Elektronische Haut fühlt Druck und Wärme

Ferroelektrische Schicht kann zwischen verschiedenen Reizen unterscheiden und könnte sich als Komponente für Roboter oder für die medizinische Diagnostik eignen.

Jan Oliver Löfken

Dünne Sensorfolien können entweder Druck- oder Wärmereize mit bereits hoher Empfindlichkeit nachweisen. Wissenschaftler konnten nun diese beiden Eigenschaften in einer mikrostrukturierten, elektronischen Haut miteinander verknüpfen. Wie sie in der Fachzeitschrift „Science Advances“ berichten, kombinierten sie für ihre flexible Sensorfolie verschiedene Materialien, deren elektrischen Eigenschaften sich bei Druck- und Temperaturschwankungen veränderten. Erste Versuche zeigten, dass diese Folie sowohl in der Robotik als auch für die medizinische Diagnostik geeignet sein könnte.

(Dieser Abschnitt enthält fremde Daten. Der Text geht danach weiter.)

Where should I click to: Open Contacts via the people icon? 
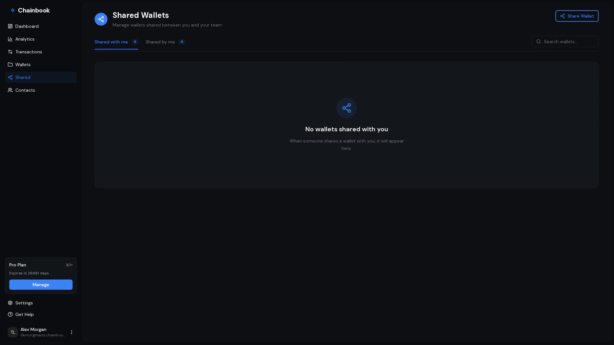10,90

Eine menschliche Hand und eine Roboterhand tippen auf eine Fläche, darunter ist der Aufbau der beiden illustriert.

Menschliche Haut vs. künstliche Haut

„Für unsere künstliche Haut kopierten wir den Aufbau und die Funktion von einer Fingerspitze“, sagt Hyunhyub Ko vom Ulsan National Institute of Science and Technology (UNIST). Die Aufgabe der Nervenzellen in der menschlichen Haut übernahm dabei eine ferroelektrische Polymerfolie aus hauchdünnen Kohlenstoffschichten aus Graphenoxid und dem druckempfindlichen, piezoelektrischen Kunststoff Polyvinylidenfluorid (PVDF). Die noppenförmige Struktur dieser Schicht konnte dabei die Empfindlichkeit für Druck und Temperatur steigern. Auf die Ober- und Unterseite aufgedampfte Goldschichten dienten als Elektroden, um winzige Spannungsänderungen infolge der äußeren Reize aufzuzeichnen.

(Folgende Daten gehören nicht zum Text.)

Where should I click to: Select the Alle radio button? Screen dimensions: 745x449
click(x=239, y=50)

Ko und Kollegen führten mit ihrer künstlichen Haut von etwa der Größe eines DIN A4-Blatts mehrere Testreihen durch. Schon die leichte Berührung mit einem Haar reichte aus, um ein messbares Tastsignal zu erhalten. Der sanfte Druck einer aufgelegten Hand konnte ebenso gemessen werden. Doch zusätzlich lieferte die Folie über geringe Spannungsänderungen ein grobes Wärmebild der Handfläche. Selbst Druck und Wassertemperatur fallender Tropfen ließen sich simultan detektieren. Sowohl Wärme als auch Druck führten dabei zu messbaren elektrischen Signalen. Doch die verursachenden Reize ließen sich bei der Analyse aufgrund der unterschiedlichen Signalstruktur mit Variationen der elektrischen Spannung und des elektrischen Widerstands gut voneinander unterscheiden. So waren – wie bei der menschlichen Haut – zeitgleiche Wahrnehmungen von Druck und Wärme möglich.

Diese Sensorfolie konnte Temperaturen zwischen 0 und 100 Grad Celsius und leichte Drücke von 0,5 bis zu 50 000 Pascal gleichzeitig nachweisen. Selbst nach tausendfachem Verbiegen funktionierte sie zuverlässig. So ist es nicht unwahrscheinlich, dass bald erste Roboter mit dieser empfindlichen elektronischen Haut ausgestattet werden könnten. Doch auch für leichte und dünne Armbänder, die permanent Puls, Blutdruck und Körpertemperatur messen können, wären diese Sensorfolien geeignet.